Learning from the impacts of the pandemic has been an important growth strategy for Chamber member You Do Better PR.
Business recovery has led to new ways of working and new opportunities for work. Ruby says: “Each of us can describe a successful year of business so differently. For us it’s maintaining our current reputation and client-base while building upon our interim work. It’s working hard to secure new work on top of this and keep moving forward to renew contracts, gain further recommendations and subsequent growth.”
To meet demand, You Do Better is maintaining its pay-as-you-go approach to allow SMEs the opportunity to tap into Public Relations. Ruby continues: “Traditionally, Agency’s require a retainer and this can be a barrier to utilising the power of PR for smaller organisations, so our model removes that barrier and provides access to outsourced marketing for local businesses on an ad hoc or ongoing basis. Whatever suits them best.”
Working with marquee names like Panasonic and the Royal Mint Museum, to manage interim campaigns, allows the team to gain further experience and knowledge which is then used to grow the breadth of the business as well as shared to support other organisations within the two counties.
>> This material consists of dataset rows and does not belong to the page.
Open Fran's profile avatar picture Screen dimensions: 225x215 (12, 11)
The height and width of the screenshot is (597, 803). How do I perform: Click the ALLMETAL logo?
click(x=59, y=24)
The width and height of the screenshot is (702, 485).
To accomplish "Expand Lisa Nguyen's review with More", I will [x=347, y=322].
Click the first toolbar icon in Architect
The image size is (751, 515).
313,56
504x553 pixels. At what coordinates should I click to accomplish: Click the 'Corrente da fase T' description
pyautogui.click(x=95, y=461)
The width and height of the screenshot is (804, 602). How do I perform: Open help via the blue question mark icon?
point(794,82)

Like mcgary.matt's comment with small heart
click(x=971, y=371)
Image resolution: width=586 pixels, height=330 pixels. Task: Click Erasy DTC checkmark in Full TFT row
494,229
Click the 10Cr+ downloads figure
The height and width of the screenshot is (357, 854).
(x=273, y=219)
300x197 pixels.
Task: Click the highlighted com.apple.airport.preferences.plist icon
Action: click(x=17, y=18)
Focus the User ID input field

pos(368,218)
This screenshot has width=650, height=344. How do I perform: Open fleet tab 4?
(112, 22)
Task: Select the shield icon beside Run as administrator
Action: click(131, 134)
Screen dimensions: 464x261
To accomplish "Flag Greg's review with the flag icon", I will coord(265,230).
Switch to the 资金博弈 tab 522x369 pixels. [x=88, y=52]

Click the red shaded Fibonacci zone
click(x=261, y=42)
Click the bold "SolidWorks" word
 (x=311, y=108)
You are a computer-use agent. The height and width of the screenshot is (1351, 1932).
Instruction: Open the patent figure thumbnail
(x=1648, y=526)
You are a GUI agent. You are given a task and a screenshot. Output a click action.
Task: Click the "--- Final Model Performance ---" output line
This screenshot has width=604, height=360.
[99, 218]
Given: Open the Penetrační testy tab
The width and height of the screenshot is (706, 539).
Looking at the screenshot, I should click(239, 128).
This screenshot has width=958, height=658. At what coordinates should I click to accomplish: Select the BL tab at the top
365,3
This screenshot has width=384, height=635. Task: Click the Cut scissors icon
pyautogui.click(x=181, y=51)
Building resilience within this growth period can be difficult, so working alongside Ruby to ensure the PR Agency’s growth and stability is local Accountant George Powell from Powell and Associates. Together they evaluate how a Company’s legal status might support a business’ growth. George suggests that: “the decision to change from sole trader to limited company legal status can be tricky to call as there are various factors to consider.”
What’s the difference?
The sole trader legal structure differs from that of limited companies in that a sole trader is self-employed and owns and runs a business as themselves, whereas a limited company operates as its own separate legal entity.
Reasons for changing to a limited company
Despite increased administration, becoming a limited company can bring a number of benefits including:
- Increased tax efficiency – Your personal tax is based on the salary and dividends you extract from the company, as opposed to a sole trader where you pay tax personally on all the profit generated. As a general rule of thumb, if you earn up to £35,000 you’re better off staying as a sole trader. When you start to take in more than that annually, it’s probably time to think about whether to incorporate.
- Limited liability – You’re not personally liable if your business makes a loss or if someone makes a claim against it, therefore reducing the level of risk that you are exposing yourself to.
- Improved reputation and credibility among clients and customers – Incorporation may give you more of a professional edge by showing the world that you’re a legitimate setup.
Reasons for staying a sole trader
Despite the benefits of becoming a limited company, there are reasons why you may wish to remain a sole trader including:
- Administration and cost – If your earnings stay relatively low, you’ll probably want to keep your tax and accounting as simple as possible to reduce the administrative burden and keep the accountancy costs down.
- Low risk – you may not need the limited liability aspect of incorporation due to the nature of your business.
- Vehicles – it’s often easier to deal with the tax implications on vehicles as a sole trader as opposed to falling into benefit in kind traps under a limited company.
With a solid strategy, a sound reputation and referrals at an all-time high, now is a good time to turn to PR to help your business grow.